Filler release is shitty filler release. Can't even be arsed working out if there is a discount. Knowing current practises they might make them higher so you have to buy less stuff to get free shipping.

This coming from someone who plays Legions, and Space Marines, and FW variants of Guard should say something. Fuck sake, release some more damn WHF Monstrous Arcanum figures to drum up interest before Black Fire Pass.


----------



## Tawa (Jan 10, 2010)

Balls. Beaten to it again :laugh:


----------



## darkreever (Apr 3, 2008)

Vaz said:


> Filler release is shitty filler release. Can't even be arsed working out if there is a discount.


The power armour sets sell for 180, so thats a savings of 20;

196 for the cataphractii vs the 176 they are going for in the deal;

And 138 for the three contemptors on their own vs this set selling at 120.

So a savings of about 20 across the board, or a savings of 32 USD.

If your looking to get a lot of the power armour, those deals give you the ability to do that and get some heavy weapons for them at a lower price than buying them piecemeal.


----------



## SGMAlice (Aug 13, 2010)

I think it makes perfect business sense and is very appealing too. Especially to those of us who are going to use the list from Betrayal. Not only do you save money, you also get to buy a large chunk all in one go without the hassle of multiple items on one order and worrying about getting the weapons separately.

Considering the sheer amount of Power Armor you can get in a Betrayal List i.e. 20 man Tac Squads, its a damn good idea. Well done FW!

Alice


----------



## Words_of_Truth (Sep 20, 2007)

If I had the money I'd get the Mk III set, but spending that much in one shot either way would be a hard thing to do anyway.


----------



## Maidel (Jun 28, 2009)

The only thing that I question, is why 30 marines, it's two 15 man squads? Would have made more sense selling them in 20's


----------



## Zion (May 31, 2011)

darkreever said:


> The power armour sets sell for 180, so thats a savings of 20;
> 
> 196 for the cataphractii vs the 176 they are going for in the deal;
> 
> ...


Looks good to me. A nice grouping to get people started with the Legions and at a little cheaper than normal.


----------



## Pandora (Jun 19, 2012)

This is a good set of bundles. Not just for Legion armies but those of us who have not yet started a SM or CSM army, like myself. A nice quick start for some distinct looking CSM I think.


----------



## Stephen_Newman (Jul 14, 2009)

I just wish they did something similar for jetbikers and assault marines for my White Scars


----------



## Djinn24 (Jan 12, 2008)

Vaz did you fall on a cactus bum first overseas? Going to start calling you Vazlad :what:

I like the idea of saving money so these are pretty cool. Now if the would put out EC chests.


----------



## cragnes417 (Jul 22, 2010)

Hmm......are they going to have a mix armor set with this too ? because I could imagine forgeworld having them next


----------



## Dicrel Seijin (Apr 2, 2011)

I think this is the first time that I've had to face the fact that I'm not going to field my Salamanders anytime soon. For a while now, I've been saying that I'm going to field them soon, but I want to work on a few more Orks.

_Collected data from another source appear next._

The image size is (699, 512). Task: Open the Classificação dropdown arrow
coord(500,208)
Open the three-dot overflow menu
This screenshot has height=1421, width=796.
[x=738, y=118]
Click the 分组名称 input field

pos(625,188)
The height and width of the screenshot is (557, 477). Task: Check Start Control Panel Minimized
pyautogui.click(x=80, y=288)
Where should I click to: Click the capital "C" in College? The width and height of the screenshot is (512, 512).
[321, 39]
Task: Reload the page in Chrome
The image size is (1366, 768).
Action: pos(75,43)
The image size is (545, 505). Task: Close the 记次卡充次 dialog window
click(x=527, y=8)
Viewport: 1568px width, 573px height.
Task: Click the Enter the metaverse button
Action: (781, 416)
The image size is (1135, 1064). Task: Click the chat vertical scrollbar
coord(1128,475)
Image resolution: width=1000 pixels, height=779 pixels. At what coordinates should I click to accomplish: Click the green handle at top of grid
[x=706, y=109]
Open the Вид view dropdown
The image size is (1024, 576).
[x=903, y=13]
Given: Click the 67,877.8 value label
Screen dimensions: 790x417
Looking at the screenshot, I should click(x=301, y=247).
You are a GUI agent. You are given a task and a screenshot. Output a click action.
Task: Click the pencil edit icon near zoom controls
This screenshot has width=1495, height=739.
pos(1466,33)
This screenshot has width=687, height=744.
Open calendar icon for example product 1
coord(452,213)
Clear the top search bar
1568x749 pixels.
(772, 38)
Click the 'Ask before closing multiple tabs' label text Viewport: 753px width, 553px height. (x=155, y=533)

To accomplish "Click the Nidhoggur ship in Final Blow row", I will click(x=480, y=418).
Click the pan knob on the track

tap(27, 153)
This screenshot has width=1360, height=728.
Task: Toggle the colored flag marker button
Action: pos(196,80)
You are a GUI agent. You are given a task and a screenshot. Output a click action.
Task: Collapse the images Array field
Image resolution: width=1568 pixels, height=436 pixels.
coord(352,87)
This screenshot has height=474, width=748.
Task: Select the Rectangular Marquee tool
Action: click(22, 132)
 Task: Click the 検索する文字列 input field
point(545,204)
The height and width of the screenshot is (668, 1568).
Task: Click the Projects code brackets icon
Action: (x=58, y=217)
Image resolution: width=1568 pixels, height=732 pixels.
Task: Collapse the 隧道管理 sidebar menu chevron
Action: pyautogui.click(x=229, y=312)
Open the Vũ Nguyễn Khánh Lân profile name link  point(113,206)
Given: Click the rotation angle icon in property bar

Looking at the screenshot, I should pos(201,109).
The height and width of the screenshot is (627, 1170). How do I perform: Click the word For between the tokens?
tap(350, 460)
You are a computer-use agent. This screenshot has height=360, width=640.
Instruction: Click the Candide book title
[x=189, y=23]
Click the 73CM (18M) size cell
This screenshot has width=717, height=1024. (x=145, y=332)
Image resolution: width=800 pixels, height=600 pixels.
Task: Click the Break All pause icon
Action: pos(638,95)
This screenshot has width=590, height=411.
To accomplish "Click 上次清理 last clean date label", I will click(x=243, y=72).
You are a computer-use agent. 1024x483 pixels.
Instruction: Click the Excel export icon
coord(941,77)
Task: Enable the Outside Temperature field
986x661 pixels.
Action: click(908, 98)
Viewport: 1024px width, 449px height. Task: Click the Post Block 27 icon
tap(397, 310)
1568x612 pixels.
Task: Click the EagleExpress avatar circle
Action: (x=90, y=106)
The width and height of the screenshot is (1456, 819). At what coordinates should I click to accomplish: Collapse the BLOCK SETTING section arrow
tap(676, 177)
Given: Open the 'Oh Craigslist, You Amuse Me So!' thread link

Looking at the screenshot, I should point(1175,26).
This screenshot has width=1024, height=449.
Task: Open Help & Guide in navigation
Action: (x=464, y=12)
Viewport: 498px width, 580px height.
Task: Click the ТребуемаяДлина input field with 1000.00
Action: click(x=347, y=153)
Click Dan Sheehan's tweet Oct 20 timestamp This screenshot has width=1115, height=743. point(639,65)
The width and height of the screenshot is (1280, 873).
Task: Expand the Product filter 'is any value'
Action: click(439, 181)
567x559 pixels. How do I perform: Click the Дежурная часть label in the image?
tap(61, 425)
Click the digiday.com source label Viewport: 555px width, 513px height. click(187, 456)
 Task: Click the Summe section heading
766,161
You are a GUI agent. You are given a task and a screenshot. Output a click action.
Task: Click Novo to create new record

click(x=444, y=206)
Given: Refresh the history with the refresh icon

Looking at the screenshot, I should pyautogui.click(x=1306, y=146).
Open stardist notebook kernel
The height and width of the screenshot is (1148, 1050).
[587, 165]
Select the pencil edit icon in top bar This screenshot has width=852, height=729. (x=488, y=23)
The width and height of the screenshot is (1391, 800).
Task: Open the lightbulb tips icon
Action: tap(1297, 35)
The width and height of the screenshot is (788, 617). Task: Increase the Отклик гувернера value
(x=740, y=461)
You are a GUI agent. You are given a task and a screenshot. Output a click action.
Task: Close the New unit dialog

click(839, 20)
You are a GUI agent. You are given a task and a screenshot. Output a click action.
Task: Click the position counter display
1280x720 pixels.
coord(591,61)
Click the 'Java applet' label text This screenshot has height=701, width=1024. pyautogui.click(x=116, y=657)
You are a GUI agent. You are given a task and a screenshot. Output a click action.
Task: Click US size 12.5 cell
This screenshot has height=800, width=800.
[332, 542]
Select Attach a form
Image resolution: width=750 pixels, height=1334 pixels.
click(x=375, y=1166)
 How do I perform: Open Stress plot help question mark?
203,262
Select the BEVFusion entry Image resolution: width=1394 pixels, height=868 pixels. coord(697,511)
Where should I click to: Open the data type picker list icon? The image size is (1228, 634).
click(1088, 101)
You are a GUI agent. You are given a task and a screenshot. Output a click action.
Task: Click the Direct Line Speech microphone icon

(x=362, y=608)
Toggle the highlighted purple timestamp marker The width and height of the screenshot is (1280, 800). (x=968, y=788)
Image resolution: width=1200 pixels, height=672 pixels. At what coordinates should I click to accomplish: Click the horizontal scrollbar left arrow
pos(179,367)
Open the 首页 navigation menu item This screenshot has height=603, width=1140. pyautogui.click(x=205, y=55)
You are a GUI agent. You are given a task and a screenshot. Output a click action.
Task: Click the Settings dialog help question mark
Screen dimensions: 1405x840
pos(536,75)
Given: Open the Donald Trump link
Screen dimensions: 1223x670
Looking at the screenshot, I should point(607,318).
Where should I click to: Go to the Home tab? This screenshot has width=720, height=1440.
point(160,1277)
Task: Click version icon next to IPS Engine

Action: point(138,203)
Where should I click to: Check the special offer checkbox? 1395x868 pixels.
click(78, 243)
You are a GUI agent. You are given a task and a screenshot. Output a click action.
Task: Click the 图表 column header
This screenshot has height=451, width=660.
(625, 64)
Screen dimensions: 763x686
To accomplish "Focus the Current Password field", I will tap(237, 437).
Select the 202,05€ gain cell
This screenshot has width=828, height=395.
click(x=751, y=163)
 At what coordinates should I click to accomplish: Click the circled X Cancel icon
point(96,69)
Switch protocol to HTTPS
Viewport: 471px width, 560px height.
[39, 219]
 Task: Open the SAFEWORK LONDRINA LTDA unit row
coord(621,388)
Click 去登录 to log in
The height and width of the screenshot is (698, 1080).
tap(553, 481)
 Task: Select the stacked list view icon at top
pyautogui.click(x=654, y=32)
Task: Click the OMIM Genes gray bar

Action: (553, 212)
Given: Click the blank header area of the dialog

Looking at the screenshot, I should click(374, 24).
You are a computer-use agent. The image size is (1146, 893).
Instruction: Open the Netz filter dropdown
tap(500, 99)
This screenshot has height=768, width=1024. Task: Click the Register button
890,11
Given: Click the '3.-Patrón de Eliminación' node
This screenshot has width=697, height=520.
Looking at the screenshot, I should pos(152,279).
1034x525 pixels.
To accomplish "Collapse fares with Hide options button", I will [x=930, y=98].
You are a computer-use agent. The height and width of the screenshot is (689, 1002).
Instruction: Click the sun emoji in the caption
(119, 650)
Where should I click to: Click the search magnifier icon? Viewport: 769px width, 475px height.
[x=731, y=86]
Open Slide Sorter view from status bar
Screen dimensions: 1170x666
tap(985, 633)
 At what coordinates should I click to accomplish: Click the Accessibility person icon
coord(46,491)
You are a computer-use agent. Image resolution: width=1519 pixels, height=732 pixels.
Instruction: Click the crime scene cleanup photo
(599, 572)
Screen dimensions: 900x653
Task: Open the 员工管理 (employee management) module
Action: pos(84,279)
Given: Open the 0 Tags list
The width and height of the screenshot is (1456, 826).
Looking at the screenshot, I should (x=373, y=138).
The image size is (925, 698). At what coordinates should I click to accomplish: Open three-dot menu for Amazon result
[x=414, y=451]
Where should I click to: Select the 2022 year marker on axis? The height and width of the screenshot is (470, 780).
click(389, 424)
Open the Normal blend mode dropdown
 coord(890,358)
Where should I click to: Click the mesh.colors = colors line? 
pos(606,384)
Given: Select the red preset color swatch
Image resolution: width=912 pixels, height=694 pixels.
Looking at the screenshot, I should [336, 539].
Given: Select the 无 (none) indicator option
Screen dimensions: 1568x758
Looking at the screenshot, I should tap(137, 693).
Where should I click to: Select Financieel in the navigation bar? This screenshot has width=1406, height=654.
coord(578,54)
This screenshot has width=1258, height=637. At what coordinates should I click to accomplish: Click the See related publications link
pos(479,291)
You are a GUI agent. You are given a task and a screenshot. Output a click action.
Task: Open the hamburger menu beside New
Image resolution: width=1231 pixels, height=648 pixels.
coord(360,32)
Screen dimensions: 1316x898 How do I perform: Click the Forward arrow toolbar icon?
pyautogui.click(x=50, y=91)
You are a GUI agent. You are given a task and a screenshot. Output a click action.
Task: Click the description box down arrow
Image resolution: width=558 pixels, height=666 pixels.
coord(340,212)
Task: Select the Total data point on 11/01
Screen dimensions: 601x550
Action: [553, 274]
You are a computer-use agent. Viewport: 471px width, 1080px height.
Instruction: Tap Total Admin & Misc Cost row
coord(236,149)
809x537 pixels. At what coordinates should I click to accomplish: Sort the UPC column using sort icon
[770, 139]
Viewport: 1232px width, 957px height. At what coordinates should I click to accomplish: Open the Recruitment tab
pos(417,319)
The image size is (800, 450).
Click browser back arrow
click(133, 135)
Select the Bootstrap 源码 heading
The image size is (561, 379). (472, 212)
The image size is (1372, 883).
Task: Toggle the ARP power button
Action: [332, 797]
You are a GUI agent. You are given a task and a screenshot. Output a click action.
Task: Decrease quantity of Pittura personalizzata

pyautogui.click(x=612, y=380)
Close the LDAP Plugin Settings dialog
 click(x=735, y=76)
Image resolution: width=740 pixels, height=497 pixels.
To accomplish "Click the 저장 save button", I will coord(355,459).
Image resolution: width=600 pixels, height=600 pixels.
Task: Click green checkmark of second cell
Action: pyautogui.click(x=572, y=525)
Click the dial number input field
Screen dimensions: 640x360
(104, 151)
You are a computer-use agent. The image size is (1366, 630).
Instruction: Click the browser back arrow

I haven't bought anything for myself yet and this would be an awesome Christmas present for myself, but I think it's going to be years before I go back to my SM (or when the new codex is released). And I might as well focus my time and money on my Orks for now.


----------



## Jace of Ultramar (Aug 2, 2011)

Just having some would be awesome. Wish it was in the cards for me.


----------



## Arcane (Feb 17, 2009)

Vaz said:


> Filler release is shitty filler release. Can't even be arsed working out if there is a discount. Knowing current practises they might make them higher so you have to buy less stuff to get free shipping.


Finally something we agree upon. Really want to see something new and interesting from FW rather than slight modifications on power armor again and again.


----------



## Fallen (Oct 7, 2008)

hmm...wonder if the people at the store want to put money together for that caphrati (too lazy to scroll back up) set, i want some 5 terminators with autocannon...1st company Vets for my SMs.


----------



## LukeValantine (Dec 2, 2008)

No one in my area plays or is willing to play legion marines, so even with the discount I can't justify forcing myself to buy large groups of legion era armor. Still I did recently pick up a squad of MK III armor for my CSM squad champions.


----------



## TheReverend (Dec 2, 2007)

I'd get me a Mk5 armour set if they release one.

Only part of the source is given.